Monday, 9 September 2013

From Bolton to Brantwood, Hoadfest to Swarthmoor Hall and Jane's farm, near Kirkby Lonsdale - 2013 a Summer of Poetry

From Bolton to Brantwood, Hoadfest to Swarthmoor Hall and Jane’s farm, Kirkby Lonsdale the summer of 2013 proved to be one of creative writing workshops, talks poetry readings – and swims!


It started with a full day creative writing workshop at Jane’s farm, near Kirkby Lonsdale. New York poet George Wallace came over for a couple of weeks in August to co-tutor on workshops, share readings and give a talk or two. As I say, the first one was at the farn, tucked away between Kirkby Lonsdale and Kendal, on quiet back lanes up in the dales. George arrived on the Friday and was plunged straight into the 10-day tour, literally plunged as it poured down all day.

He led the group in the morning, inside the farmhouse, beside a roaring log fire in the wood burning stove. Outside the rain lashed it down. I took the group outdoors for the afternoon session, persuading George to join us. ‘Crazy! You guys are crazy! It’s RAINing and you are WALKing outSIDE!?”

Yeah, come on! It’s fun! Apart from being galloped up to by inquisitive cattle and a frisky horse, we were fine, plodging through puddles and over the bracken-soaked hillside. I had the idea of reading a poem while we were outside, ‘Rain at Birdoswald’ by Frances Horowitz… beautifully read by Barbara, although the paper was soggy by the time she’d finished.
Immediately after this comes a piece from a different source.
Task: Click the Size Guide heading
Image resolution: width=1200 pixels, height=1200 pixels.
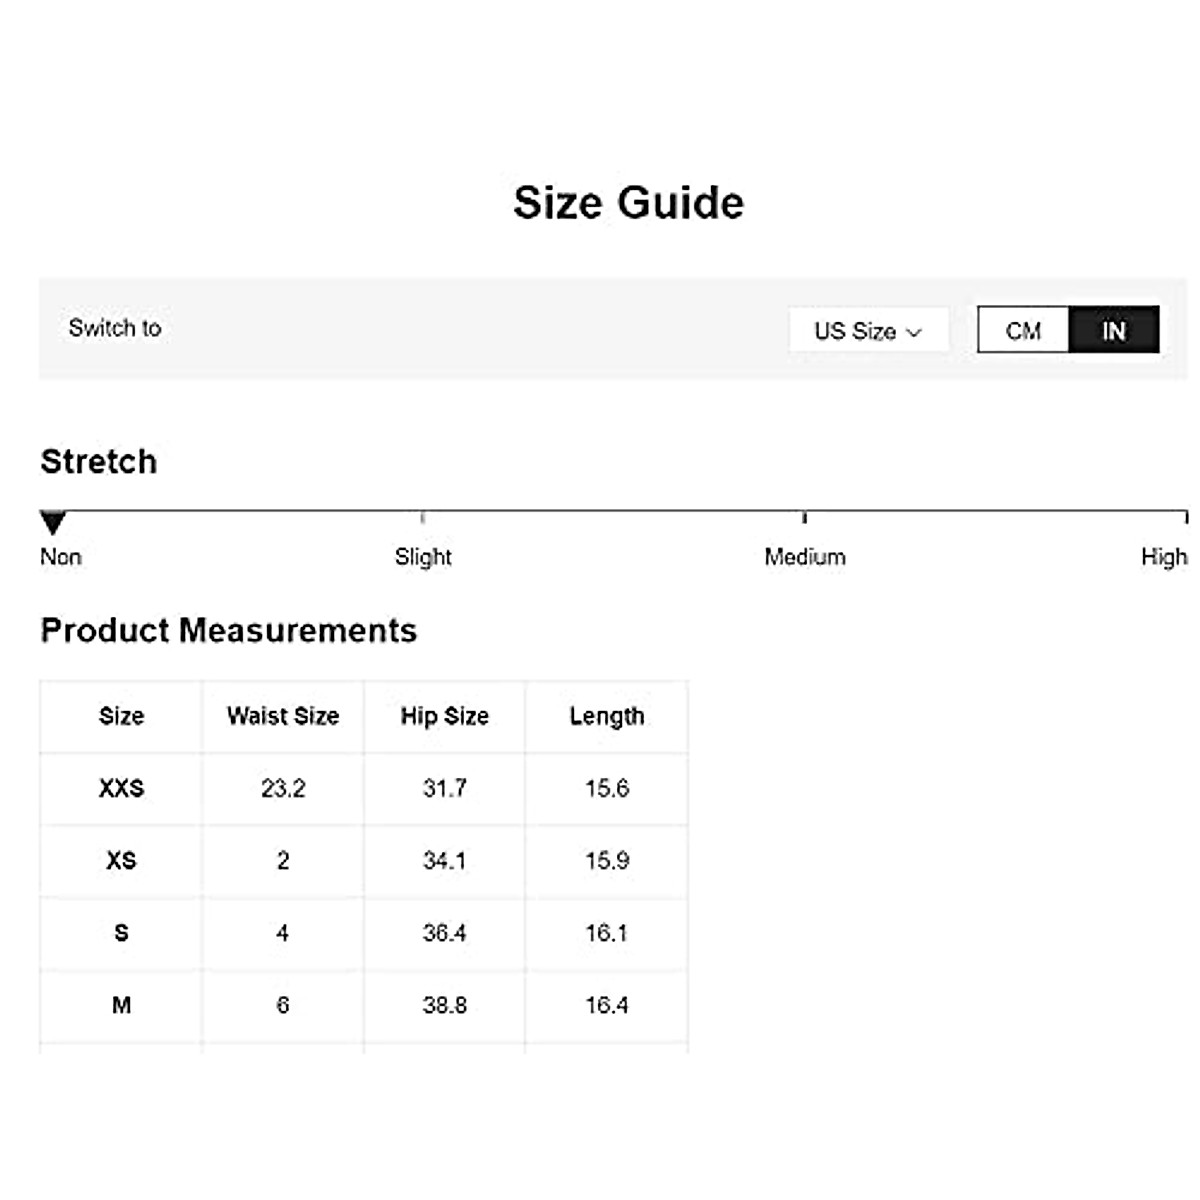Action: tap(628, 203)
So, after going native the first day, George was then shown the sights of Morecambe Bay, wading into the mud, barefoot, eating samphire. my husband Geoff, Roy-dog and I showed him around Walney, where George Fox landed in the 1600’s only to be stoned by the inhabitants of Walney. We picked blackberries in the sunshine at North Scale, went to South Walney Nature Reserve and next day visited Sedbergh and Briggflatts – "have you read Basil Bunting’s poem of that name? No? Here it is!" 
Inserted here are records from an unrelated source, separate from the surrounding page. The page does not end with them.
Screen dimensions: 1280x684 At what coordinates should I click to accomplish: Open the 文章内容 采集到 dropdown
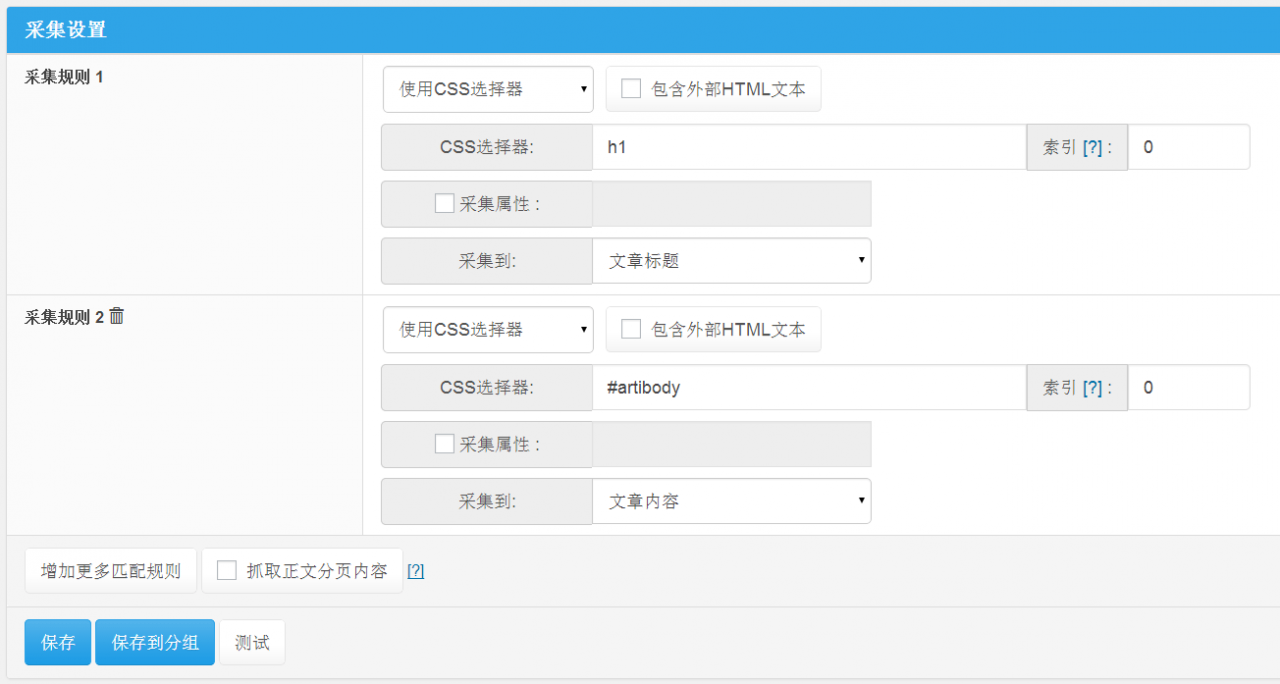pos(732,501)
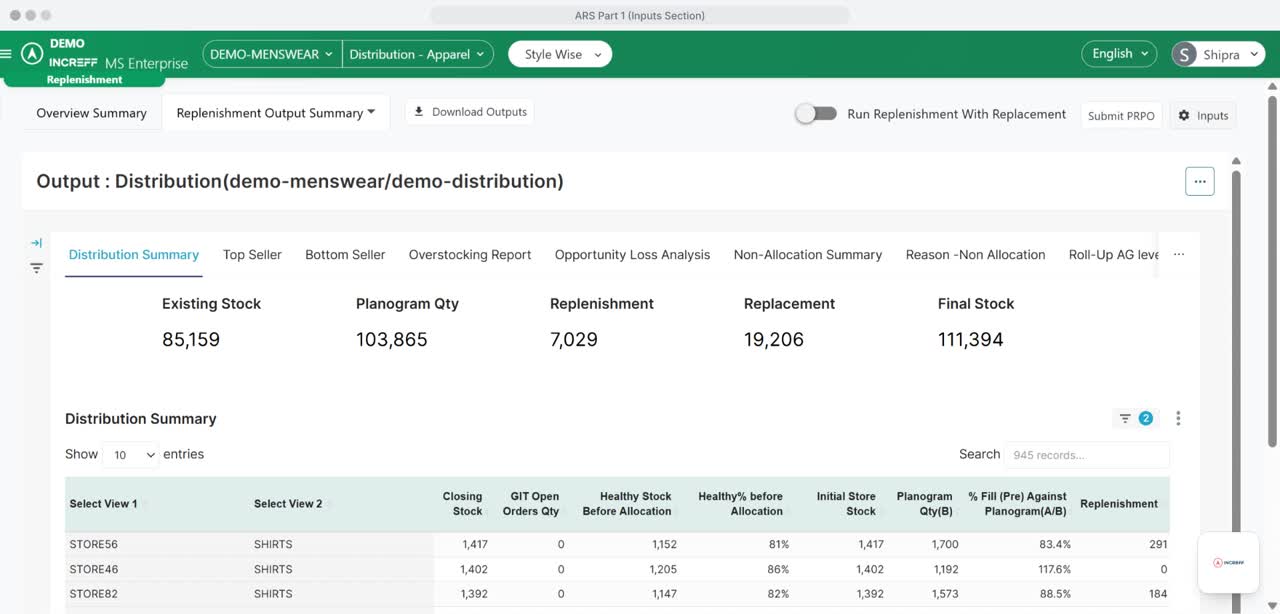The width and height of the screenshot is (1280, 614).
Task: Open the Increff floating chat widget
Action: pos(1228,562)
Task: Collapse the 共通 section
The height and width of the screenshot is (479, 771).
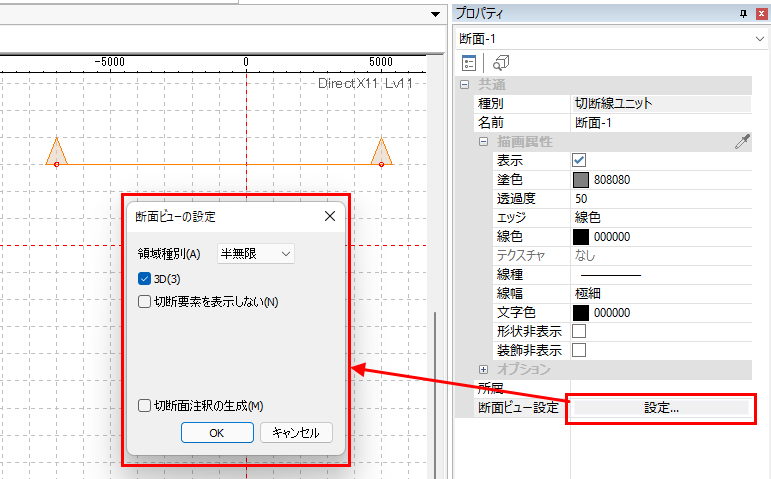Action: click(464, 85)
One of our breathing spaces between the busy schedule was a visit to Briggflatts Quaker Meeting House, a tranquil setting in the valley bottom. What struck me about it was the sense of many people's hands rubbing the warmed smooth wooden rails and banister; the embroidered tapestries, old maps showing places Fox visited on his journey North-of-the-Sands. The garden, too, a place settled in pollen-dusted time, a place of calm to reflect on busy times behind and ahead.

 It's a place down in the valley in contrast to the long climb up a single track lane to Firbank Fell and Fox’s Pulpit, where Fox sat outside while the preaching went on in the church. Until people left the church and came and joined Fox, outside - over a thousand of them, up there on the peaceful fellside, reached through a farmyard that's roped off at milking-time.
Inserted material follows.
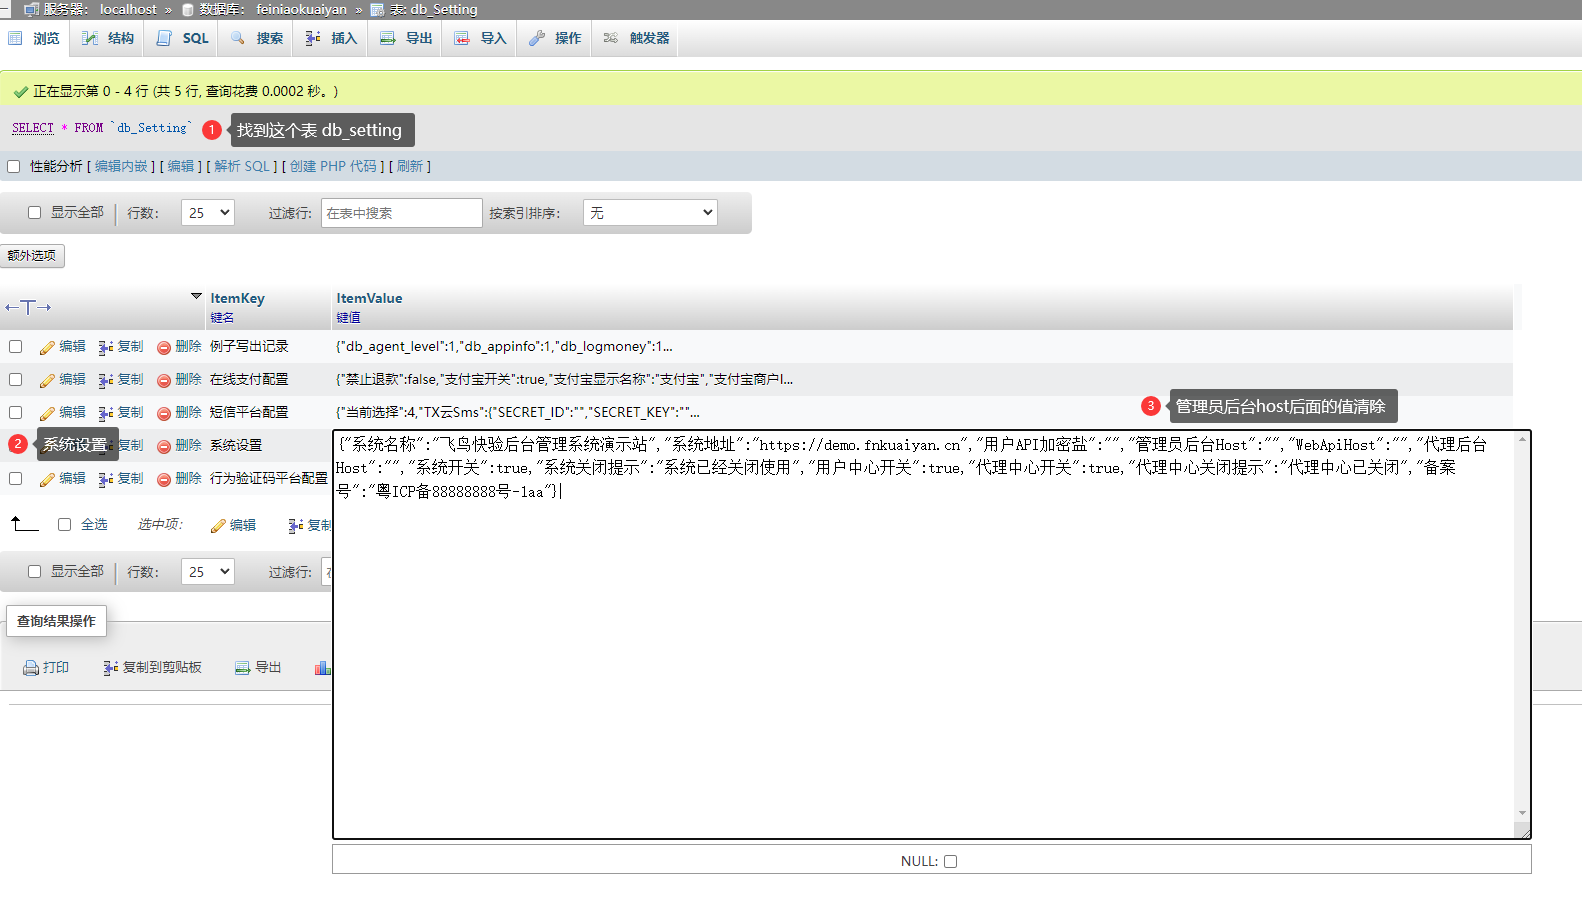The height and width of the screenshot is (908, 1582).
Task: Enable the 性能分析 profiling checkbox
Action: 14,167
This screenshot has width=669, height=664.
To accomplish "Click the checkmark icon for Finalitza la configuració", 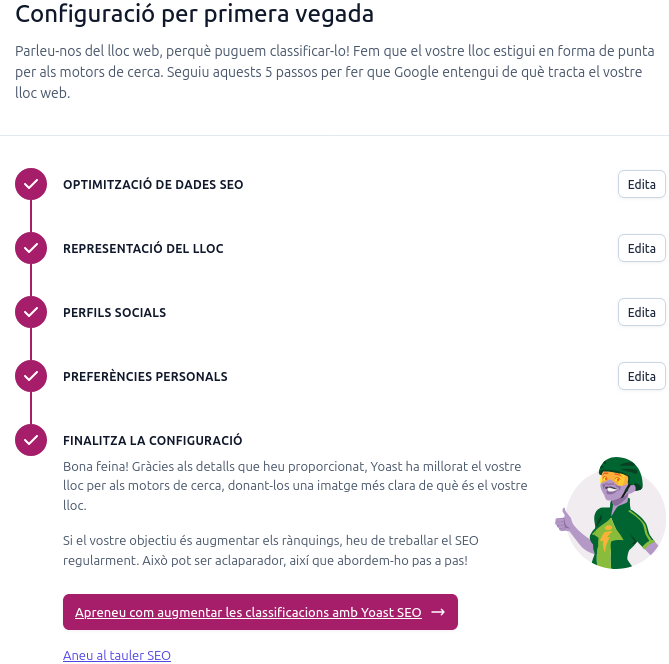I will (x=31, y=440).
All grist to the mill for George’s talk on Whitman and Fox the following Tuesday at Swarthmoor Hall.

“George Fox Stands for Something” - Walt Whitman

Over 40 people came to the talk on a clear sunny August evening at Swarthmoor Hall. It was my first public event as writer-in-residence at the Hall and I enjoyed sharing my poem ‘Walt’ as part of the introduction to George’s energising riff of the links between Fox and Whitman, the Beats and contemporary poets.

Fox visited Long Island a few times, accompanying William Penn, preaching at Oyster Bay, Flushing, Riverhead and on into Connecticut. Whitman’s mother was a Quaker and more than one person has written about the links between Whitman’s poetry and the vision of George Fox.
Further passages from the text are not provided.